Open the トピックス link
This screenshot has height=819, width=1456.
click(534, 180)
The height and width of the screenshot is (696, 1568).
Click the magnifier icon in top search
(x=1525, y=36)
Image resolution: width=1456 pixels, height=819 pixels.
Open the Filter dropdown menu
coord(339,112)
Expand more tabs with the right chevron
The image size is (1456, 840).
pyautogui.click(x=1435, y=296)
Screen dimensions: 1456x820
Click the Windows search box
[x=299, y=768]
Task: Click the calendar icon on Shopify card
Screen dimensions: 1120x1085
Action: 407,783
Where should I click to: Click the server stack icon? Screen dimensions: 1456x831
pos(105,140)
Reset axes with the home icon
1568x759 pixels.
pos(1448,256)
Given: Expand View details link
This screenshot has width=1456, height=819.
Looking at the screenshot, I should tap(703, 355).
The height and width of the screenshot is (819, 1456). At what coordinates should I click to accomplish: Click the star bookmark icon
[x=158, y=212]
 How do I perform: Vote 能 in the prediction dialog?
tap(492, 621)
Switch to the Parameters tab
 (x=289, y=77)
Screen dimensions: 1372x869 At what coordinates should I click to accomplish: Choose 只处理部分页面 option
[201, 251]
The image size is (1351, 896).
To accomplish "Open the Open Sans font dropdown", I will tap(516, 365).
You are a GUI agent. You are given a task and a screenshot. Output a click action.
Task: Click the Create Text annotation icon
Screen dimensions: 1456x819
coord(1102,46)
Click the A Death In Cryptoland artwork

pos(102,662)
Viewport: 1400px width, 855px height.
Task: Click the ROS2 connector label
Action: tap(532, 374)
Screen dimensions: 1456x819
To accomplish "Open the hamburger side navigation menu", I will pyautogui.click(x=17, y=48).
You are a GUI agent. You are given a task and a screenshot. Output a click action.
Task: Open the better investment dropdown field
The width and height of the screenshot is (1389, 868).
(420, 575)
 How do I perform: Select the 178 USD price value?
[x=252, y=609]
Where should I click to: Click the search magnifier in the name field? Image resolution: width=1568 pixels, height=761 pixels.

::::

### HOW TO COMPLETE THIS TASK
The expected response consists solely of the lines from the one with "The image size is (1456, 840)." through the end of the records, repeated exactly.

### RESPONSE TO THE EXERCISE
The image size is (1456, 840).
pyautogui.click(x=1435, y=296)
Screen dimensions: 1456x820
Click the Windows search box
[x=299, y=768]
Task: Click the calendar icon on Shopify card
Screen dimensions: 1120x1085
Action: 407,783
Where should I click to: Click the server stack icon? Screen dimensions: 1456x831
pos(105,140)
Reset axes with the home icon
1568x759 pixels.
pos(1448,256)
Given: Expand View details link
This screenshot has width=1456, height=819.
Looking at the screenshot, I should tap(703, 355).
The height and width of the screenshot is (819, 1456). At what coordinates should I click to accomplish: Click the star bookmark icon
[x=158, y=212]
 How do I perform: Vote 能 in the prediction dialog?
tap(492, 621)
Switch to the Parameters tab
 (x=289, y=77)
Screen dimensions: 1372x869 At what coordinates should I click to accomplish: Choose 只处理部分页面 option
[201, 251]
The image size is (1351, 896).
To accomplish "Open the Open Sans font dropdown", I will tap(516, 365).
You are a GUI agent. You are given a task and a screenshot. Output a click action.
Task: Click the Create Text annotation icon
Screen dimensions: 1456x819
coord(1102,46)
Click the A Death In Cryptoland artwork

pos(102,662)
Viewport: 1400px width, 855px height.
Task: Click the ROS2 connector label
Action: tap(532, 374)
Screen dimensions: 1456x819
To accomplish "Open the hamburger side navigation menu", I will pyautogui.click(x=17, y=48).
You are a GUI agent. You are given a task and a screenshot. Output a click action.
Task: Open the better investment dropdown field
The width and height of the screenshot is (1389, 868).
(420, 575)
 How do I perform: Select the 178 USD price value?
[x=252, y=609]
Where should I click to: Click the search magnifier in the name field? Image resolution: width=1568 pixels, height=761 pixels.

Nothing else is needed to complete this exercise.